What plausible mechanisms?

Current thinking about the mechanisms contributing to a body weight/cancer link echo those from two notable review papers.[3],[4] These reviewers said evidence points to the metabolic and endocrine abnormalities of obesity itself. These include “alterations in sex hormone metabolism, insulin and insulin-like growth factor signaling, and adipokines or inflammatory pathways.”1 Evidence is strong for the role of sex hormones—e.g., adiposity promotes estrogen formation and synthesis—and for the role of chronic inflammation.

Hormone/binding globulin Obese vs. normal weight women
Insulin Increased levels with obesity
Insulin-like growth factor1 (IGF) Non linear but peak levels w/ BMI 24-27
Free IGF1 Increased levels with obesity
IGF-binding protein1 Decreased levels with obesity
IGFBP2 Increased levels with obesity or no effect
Sex-hormone-binding globulin Decreased levels with obesity
Total and free estradiol Increased levels with obesity in postmenopausal women (not in premenstrual women)
Total testosterone Increased levels in premenopausal women with PCOS
Free testosterone Increased levels with obesity

Source: Calle EE, Kaaks R. Nat Rev Cancer 2004

Can weight loss help reduce cancer risk?

IARC researchers conclude that an “absence of body fatness lowers the risk of most cancers.” Counsel women to keep adiposity at normal weight levels.

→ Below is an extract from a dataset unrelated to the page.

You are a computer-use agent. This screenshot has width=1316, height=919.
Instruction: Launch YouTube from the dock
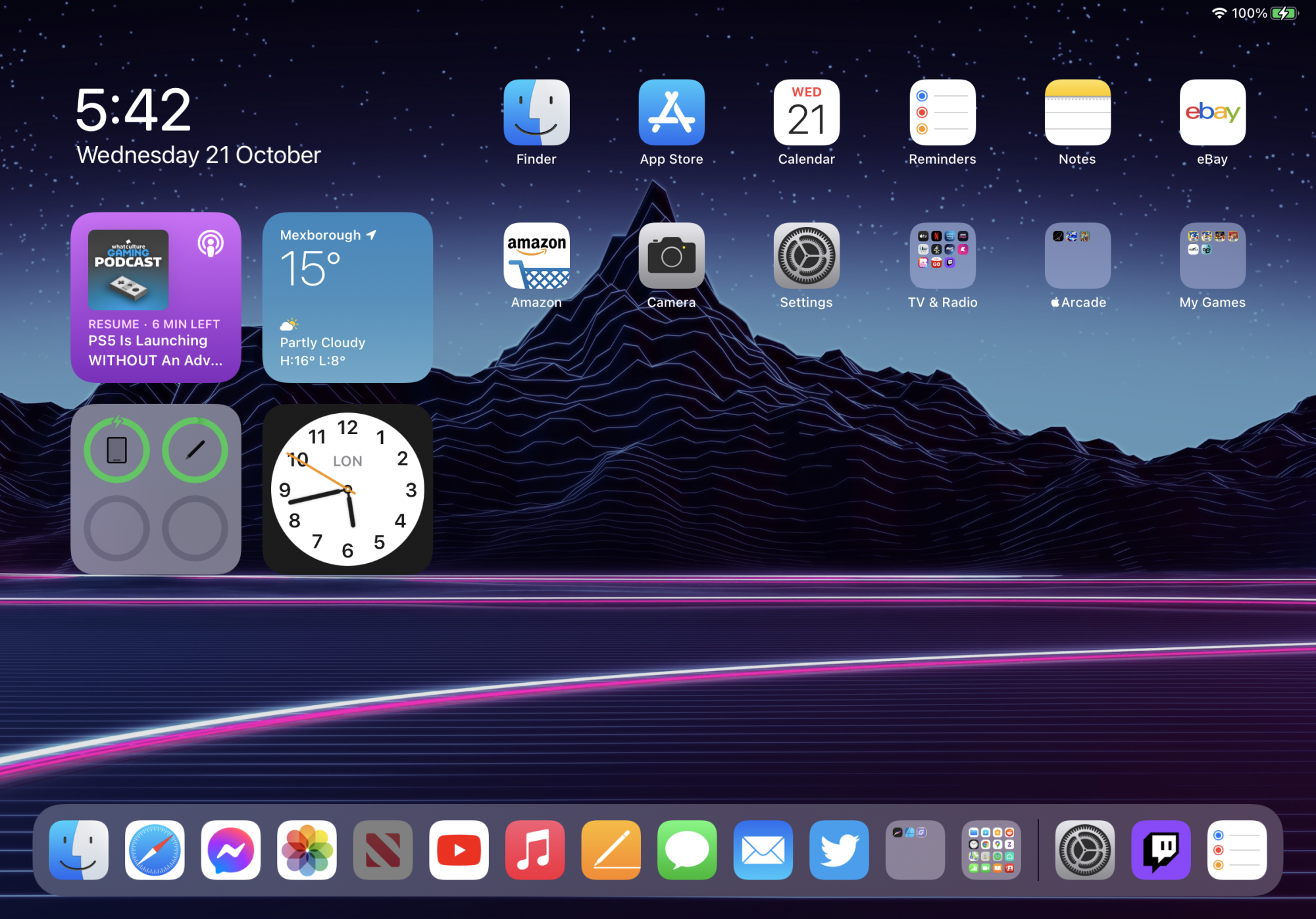point(459,850)
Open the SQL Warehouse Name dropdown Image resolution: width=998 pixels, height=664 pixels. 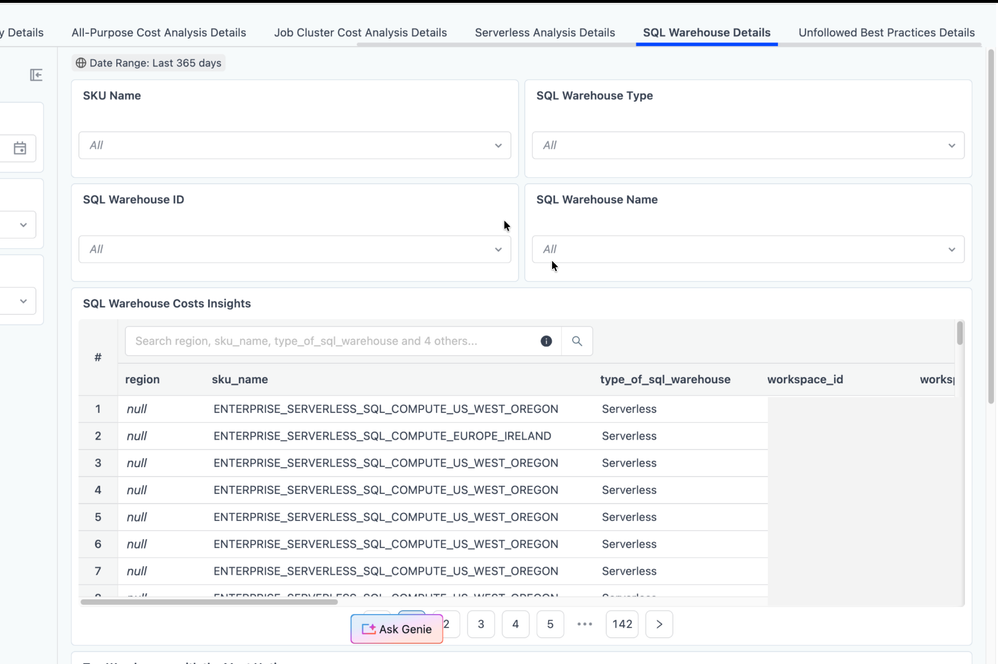tap(748, 249)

However, many women, young and old, are already at levels that may put them at increased risk for some cancers. Can losing some of their weight help reduce their risk?

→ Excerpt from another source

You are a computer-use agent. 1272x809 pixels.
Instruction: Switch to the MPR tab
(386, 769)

There is some suggestion that intentional weight loss could be effective in minimizing cancer risks. Studies of intentional weight loss in animals show a cancer-preventive effect. Laboratory-oriented studies of the changes in metabolic and hormonal mechanisms accompanying weight loss are also suggestive.

The evidence from humans is thin, largely because the studies are observational or small, rather than because some evidence points another way. A review of studies of patients who have undergone bariatric surgery suggest a positive effect on oncologic risk and mortality, with the formerly obese women having a 0.68 relative risk of cancer when compared with obese women who did not undergo the surgery.[5] The reduction in risk was most notable for cancer of the breast and endometrium. The studies examining this question remain limited and of insufficient quality, but reducing excess adiposity remains good advice on other health measures. We may just find out one day that weight reduction has an added bonus advantage when it comes to cancer reduction.

—Submitted by Deborah Kowal, MA,PA, executive editor of Contraceptive Technology

[1] Lauby-Secretan B, Scoccianti C, Loomis D, et al. Body fatness and cancer — viewpoint of the IARC Working Group. N Engl J Med 375;8 August 25, 2016

[2] Melina Arnold , Luohua Jiang, Marcia L. Stefanick, et al. Duration of adulthood overweight, obesity, and cancer risk in the Women’s Health Initiative: a longitudinal study from the United States. August 16, 2016

[3] Calle EE, Kaaks R. Overweight, obesity and cancer: epidemiological evidence and proposed mechanisms. Nat Rev Cancer 2004; 4: 579-91.

[4] Renehan AG, Zwahlen M, Egger M. Adiposity and cancer risk: new mechanistic insights from epidemiology. Nat Rev Cancer 2015; 15: 484-98.

[5] Tee MC, Cao Y, Warnock GL, Hu FB, Chavarro JE. Effect of bariatric surgery on oncologic outcomes: a systematic review and meta-analysis. Surg Endosc 2013; 27: 4449-56.